I dug down through my application stack only to find out that the cause of the performance issue was slower response time of Cassandra 3.10 get_slice as compared to Cassandra 1.2.18 (almost x3 times slower on average).
I am attaching a python script (attack.py) here that can be used to reproduce this issue on a Windows platform.
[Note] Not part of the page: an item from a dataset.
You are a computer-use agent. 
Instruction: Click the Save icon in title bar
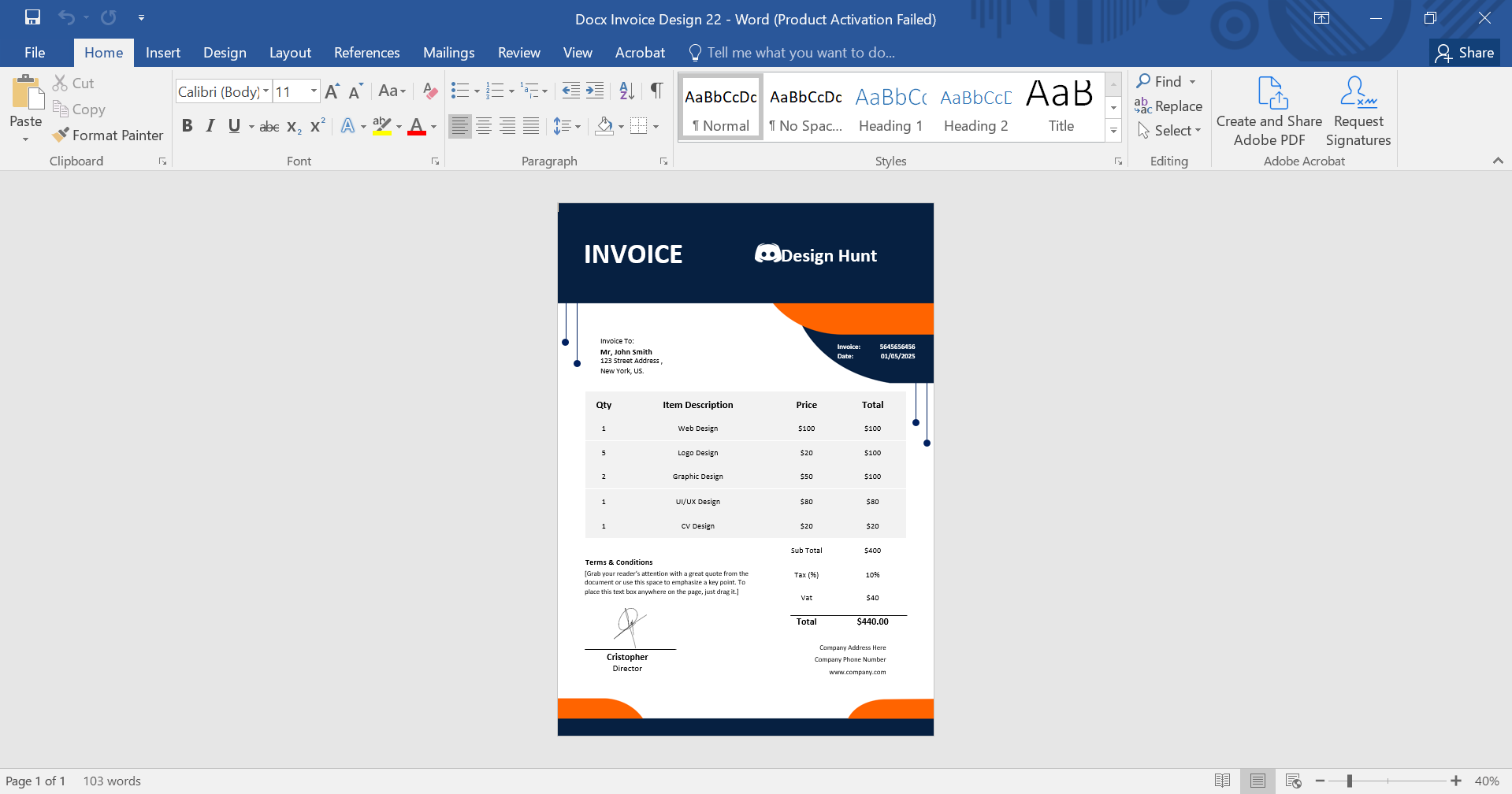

The script uses the pycassa python library that can easily be installed using pip.
REPRODUCTION STEPS:
1. Install Cassandra 1.2.18 from https://archive.apache.org/dist/cassandra/1.2.18/apache-cassandra-1.2.18-bin.tar.gz
2. Run Cassandra 1.2.18 from cmd console using cassandra.bat
3. Create a test keyspace and an empty CF using attack.py script
python attack.py create
4. Run some get_slice queries to an empty CF and note down the average response time (in seconds)
python attack.py
get_slice count: 788
get_slice total response time: 0.31299996376
get_slice average response time: 0.000397208075838
5. Stop Cassandra 1.2.18 and install Cassandra 3.10 from https://archive.apache.org/dist/cassandra/3.10/apache-cassandra-3.10-bin.tar.gz
6. Tweak cassandra.yaml to run thrift service (start_rpc=true) and run Cassandra from an elevated cmd console using cassandra.bat
7. Create a test keyspace and an empty CF using attack.py script
python attack.py create
8. Run some get_slice queries to an empty CF using attack.py and note down the average response time (in seconds)
python attack.py
get_slice count: 788
get_slice total response time: 1.16499996185
get_slice average response time: 0.00147842634753
9. Compare the average response times
EXPECTED:
get_slice response time of Cassandra 3.10 is not worse than on Cassandra 1.2.18
ACTUAL:
get_slice response time of Cassandra 3.10 is x3 worse than that of Cassandra 1.2.18
REMARKS:
- this seems to happen only on Windows platform (tested on Windows 10 and Windows Server 2008 R2)
- running the very same procedure on Linux (Ubuntu) renders roughly the same response times
- I sniffed the traffic to/from Cassandra 1.2.18 and Cassandra 3.10 and it can be seen that Cassandra 3.10 responds slower (Wireshark dumps attached)
- when attacking the server with concurrent get_slice queries I can see lower CPU usage for Cassandra 3.10 that for Cassandra 1.2.18
- get_slice in attack.py queries the column family for non-exisitng key (the column familiy is empty)
I am willing to work on this on my own if you guys give me some tips on where to look for. I am also aware that this might be more Windows/Java related, nevertheless, any help from your side would be much appreciated.